[Jed Sorokin-Altmann] There's an interesting post over at Crime & Federalism about Louisiana's licenses for florists. Apparently there is an hour-long written test and a 3 hour performance test. The constitutionality of the licensing was challenged, but a court upheld it under the rational basis test. Which brings me to why I posted this--there was a great quote from this that I enjoyed:
As Clint Bolick is fond of saying, you only need to know two things about the rational basis test: it doesn’t need to be rational, and it doesn’t need to be the basis.
Cute and oft-quoted remark by Bolick, but it misses the point of the federal deference: there needs to be a rational basis for the law. It does not have to be the basis that the legislators had in mind.
Posted by: PG at June 20, 2005 11:52 AMWhen isn't there a rational basis, though? Seems sufficiently broad to cover nearly anything, unless the legislators really did lose their marbles....

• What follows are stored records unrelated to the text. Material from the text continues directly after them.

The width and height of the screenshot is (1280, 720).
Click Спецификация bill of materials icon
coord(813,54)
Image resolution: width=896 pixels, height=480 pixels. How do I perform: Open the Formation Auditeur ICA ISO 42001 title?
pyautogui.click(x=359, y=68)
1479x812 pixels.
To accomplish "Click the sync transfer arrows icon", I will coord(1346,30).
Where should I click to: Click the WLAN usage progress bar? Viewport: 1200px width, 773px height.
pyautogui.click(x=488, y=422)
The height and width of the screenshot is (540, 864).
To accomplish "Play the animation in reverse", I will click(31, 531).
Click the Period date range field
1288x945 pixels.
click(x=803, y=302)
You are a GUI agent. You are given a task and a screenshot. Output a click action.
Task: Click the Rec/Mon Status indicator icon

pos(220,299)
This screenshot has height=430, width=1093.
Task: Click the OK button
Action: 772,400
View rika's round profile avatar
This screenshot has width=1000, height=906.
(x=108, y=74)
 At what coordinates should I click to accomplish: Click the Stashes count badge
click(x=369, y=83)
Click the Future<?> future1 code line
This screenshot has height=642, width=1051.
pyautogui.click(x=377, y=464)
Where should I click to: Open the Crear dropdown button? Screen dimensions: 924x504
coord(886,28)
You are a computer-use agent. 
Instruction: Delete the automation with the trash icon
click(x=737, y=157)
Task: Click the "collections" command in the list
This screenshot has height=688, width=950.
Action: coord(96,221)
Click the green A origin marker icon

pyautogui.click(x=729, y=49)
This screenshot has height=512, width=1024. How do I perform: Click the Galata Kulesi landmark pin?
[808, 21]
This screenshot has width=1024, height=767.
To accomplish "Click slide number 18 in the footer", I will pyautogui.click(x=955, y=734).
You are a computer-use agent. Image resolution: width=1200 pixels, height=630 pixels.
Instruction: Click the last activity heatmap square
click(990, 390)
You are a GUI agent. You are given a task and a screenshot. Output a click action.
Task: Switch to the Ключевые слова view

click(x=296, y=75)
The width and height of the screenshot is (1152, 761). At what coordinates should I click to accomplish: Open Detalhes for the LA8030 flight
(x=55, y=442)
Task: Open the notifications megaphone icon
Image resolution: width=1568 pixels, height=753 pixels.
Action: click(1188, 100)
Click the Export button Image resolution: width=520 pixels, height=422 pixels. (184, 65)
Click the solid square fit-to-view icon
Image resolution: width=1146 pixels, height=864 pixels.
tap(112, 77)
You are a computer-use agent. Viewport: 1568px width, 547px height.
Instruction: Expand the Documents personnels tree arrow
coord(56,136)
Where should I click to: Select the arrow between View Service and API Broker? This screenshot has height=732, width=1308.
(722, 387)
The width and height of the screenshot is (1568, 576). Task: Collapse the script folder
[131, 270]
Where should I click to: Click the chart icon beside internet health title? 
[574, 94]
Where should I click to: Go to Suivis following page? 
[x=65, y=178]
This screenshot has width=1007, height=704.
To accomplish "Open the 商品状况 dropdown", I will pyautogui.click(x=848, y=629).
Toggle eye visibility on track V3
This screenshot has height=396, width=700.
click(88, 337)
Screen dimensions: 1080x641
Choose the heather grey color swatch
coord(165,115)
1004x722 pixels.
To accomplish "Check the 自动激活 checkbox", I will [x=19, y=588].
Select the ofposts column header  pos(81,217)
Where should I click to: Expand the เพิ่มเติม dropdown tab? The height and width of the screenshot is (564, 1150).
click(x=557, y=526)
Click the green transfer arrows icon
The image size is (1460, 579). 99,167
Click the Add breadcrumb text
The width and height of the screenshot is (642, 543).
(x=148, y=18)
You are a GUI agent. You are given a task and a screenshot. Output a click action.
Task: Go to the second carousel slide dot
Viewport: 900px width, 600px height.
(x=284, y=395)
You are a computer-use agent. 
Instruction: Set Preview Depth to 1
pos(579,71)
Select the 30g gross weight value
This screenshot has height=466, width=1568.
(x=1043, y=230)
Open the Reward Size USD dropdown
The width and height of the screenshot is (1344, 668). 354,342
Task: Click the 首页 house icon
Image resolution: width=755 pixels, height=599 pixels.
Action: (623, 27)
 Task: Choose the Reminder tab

Posted by: Jed Sorokin-Altmann at June 21, 2005 12:01 AMI don't know if you'd consider this to have been an instance of the legislators' losing their marbles:
The SCOTUS majority in Romer v. Evans seemed to think that the people of Colorado, in mandating that sexual orientation not be a basis for legal protection against discrimination, lacked a rational basis. Hence "animus" as an impermissible rationale was born. (This case also brought us Scalia's "Why shouldn't the people of CO express their disgust of homosexuals through a referendum that bars giving them legal protection?")
Posted by: PG at June 21, 2005 03:10 AMTouché. :)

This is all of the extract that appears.